Well, not exactly zipping, but I did attach that front and back halves today. I had finished up the sanding of the joint line between the front and back halves yesterday, so today was the day to make the first real "please let me get it right the first time" steps.
I started by measuring the outer rim of the front halves to determine where the screw holes should go, and drilled a #40 hole in each location. I used #40 as a pilot hole, knowing that I'd final drill to the size of a 6-32 screw later. The #40 has the advantage of being just the right size to allow a snug fit with clecos.
I had to separate all the pieces/parts for the fasteners out from the mixed bag of parts provided by Vans. The nut plates on the left get riveted inside the inner edge of the back halves, and the screws and washers go through the outside of the front halves into the nut plates. Because the pants are fiberglass rather than aluminum, I can't use my rivet gun to set the rivets since it would probably do major harm to them. To set these rivets I would need a rivet squeezer, a tool I don't happen to own. Thankfully, Rick rode to the rescue!
There is a tool available that makes easy work of correctly positioning the holes for the nut plate and its rivets, but I haven't got one of those either ($38!! Pfffft - my drill press was $40) so we had to do it the old fashioned way. First, the nut plate is placed on the outside of the pant, and the screw is put in from the inside.

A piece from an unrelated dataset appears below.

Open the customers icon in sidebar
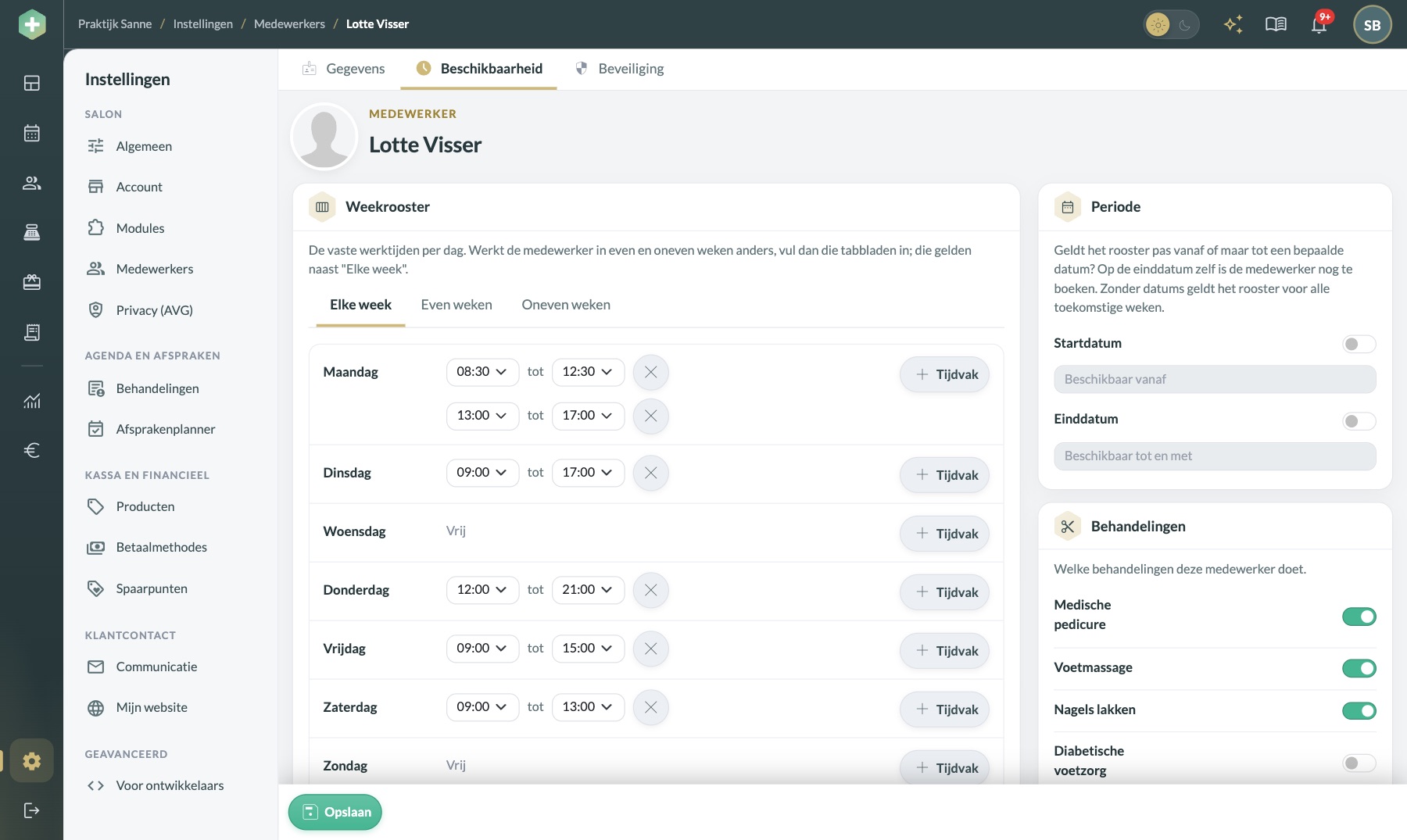[x=32, y=183]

This will hold the nut plate in place tightly enough to allow the #40 hole for the first rivet to be drilled, and a cleco inserted to hold it in place while the second rivet hole is drilled.
This works very well in positioning the holes, but it's a bit time consuming. They came out looking pretty good, though.
Each of the rivet holes needed to be countersunk on the outside to make room for the head of the flush rivet, and that was easily accomplished using a countersink bit. Normally the countersink bit is driven by a drill, but fiberglass is so easy to cut that I was able to do it by hand. Once the countersinking is done, the rivets are squeezed into place. The rivets used in this case are only 3/32" in shank diameter, so they squeezed pretty easily. I'll be working with 4/32" rivets later which are much harder to squeeze, but they will be set in the aluminum bracket and thus can be done with the rivet gun. The whole job ended up taking a couple of hours, but the results were gratifying.
There was even enough time left in the afternoon for a quick hop over to MadCo for gas. Gentle winds, not-too-bad landings.